Files in this directory
| File | Description |
|---|---|
tokenizer.pkl |
Pickled tiktoken.Encoding (mergeable_ranks, special_tokens, pattern). Load with RustBPETokenizer.from_directory(this_dir). |
token_bytes.pt |
torch.tensor of shape (vocab_size,), dtype int32: byte length per token id (0 for special tokens). Used for bits-per-byte evaluation. |
Training (speedrun)
- Script:
python -m scripts.tok_train - Args (defaults):
--vocab-size=32768,--max-chars=2_000_000_000,--doc-cap=10_000 - Data: Base data shards via
parquets_iter_batched(split="train")(e.g. 8-shard quick + 370-shard full download) - Report: Tokenizer training stats are logged to the nanochat report (e.g.

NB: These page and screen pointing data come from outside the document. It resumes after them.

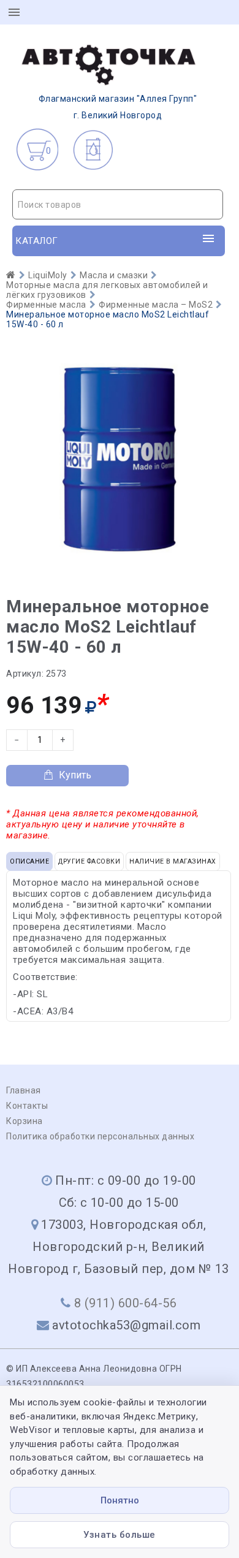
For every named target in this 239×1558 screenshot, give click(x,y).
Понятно (120, 1500)
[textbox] (117, 204)
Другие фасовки (89, 861)
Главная (23, 1090)
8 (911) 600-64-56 (125, 1303)
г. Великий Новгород (118, 107)
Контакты (27, 1106)
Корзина (24, 1121)
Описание (29, 861)
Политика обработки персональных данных (100, 1136)
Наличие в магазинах (172, 861)
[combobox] (117, 204)
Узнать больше (119, 1534)
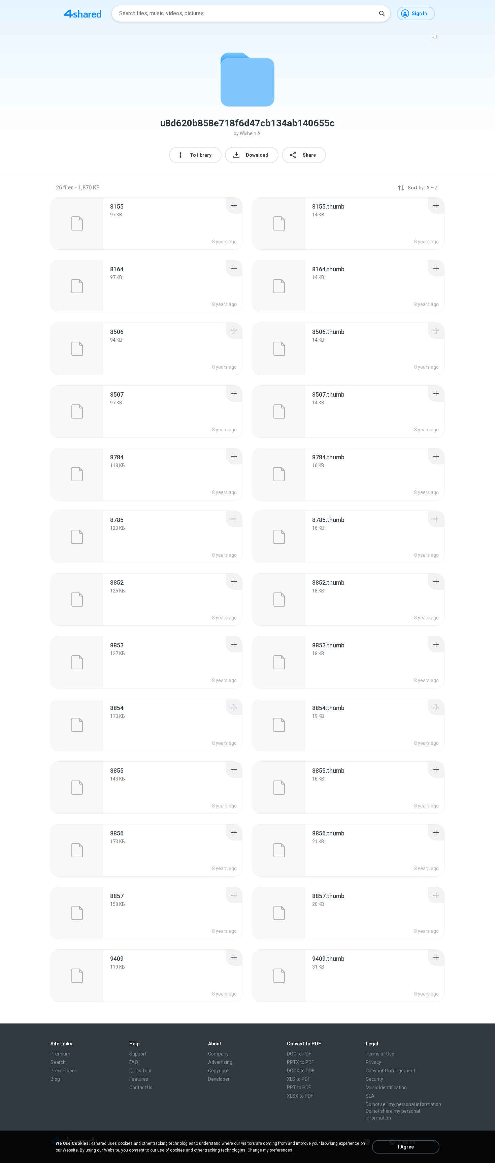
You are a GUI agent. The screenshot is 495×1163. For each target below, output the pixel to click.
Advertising (220, 1062)
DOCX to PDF (300, 1070)
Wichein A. (251, 133)
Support (137, 1054)
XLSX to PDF (300, 1096)
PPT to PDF (299, 1087)
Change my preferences (270, 1150)
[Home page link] (82, 13)
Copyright (218, 1070)
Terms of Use (380, 1054)
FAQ (133, 1062)
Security (374, 1079)
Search (58, 1062)
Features (138, 1079)
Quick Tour (140, 1070)
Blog (55, 1079)
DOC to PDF (299, 1054)
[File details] (77, 223)
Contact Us (141, 1087)
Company (218, 1054)
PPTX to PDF (300, 1062)
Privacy (373, 1062)
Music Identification (386, 1087)
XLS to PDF (298, 1079)
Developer (219, 1079)
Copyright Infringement (390, 1070)
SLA (370, 1096)
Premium (60, 1054)
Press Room (63, 1070)
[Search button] (382, 13)
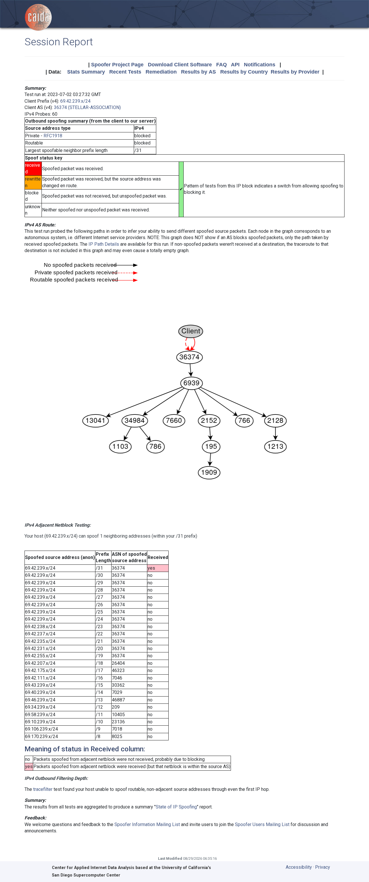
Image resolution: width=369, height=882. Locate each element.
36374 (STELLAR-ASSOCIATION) (87, 107)
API (235, 64)
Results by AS (198, 72)
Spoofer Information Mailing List (147, 824)
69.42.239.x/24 (75, 101)
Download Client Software (180, 64)
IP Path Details (104, 244)
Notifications (259, 64)
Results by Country (244, 72)
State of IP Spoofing (176, 807)
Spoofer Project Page (117, 64)
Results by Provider (295, 72)
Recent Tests (125, 72)
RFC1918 (53, 135)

token_bytes_min/max/mean/std,train_time).
Loading in code
from nanochat.tokenizer import RustBPETokenizer
# From this directory
tokenizer = RustBPETokenizer.from_directory("/home/piren/nanochat/models/tokenizer")
# From default base dir (used by get_tokenizer())
# tokenizer = get_tokenizer() # uses get_base_dir() + "tokenizer"
To use this copy as the default, set NANOCHAT_BASE_DIR to a path whose tokenizer subdir contains these files, or symlink ~/.cache/nanochat/tokenizer to models/tokenizer.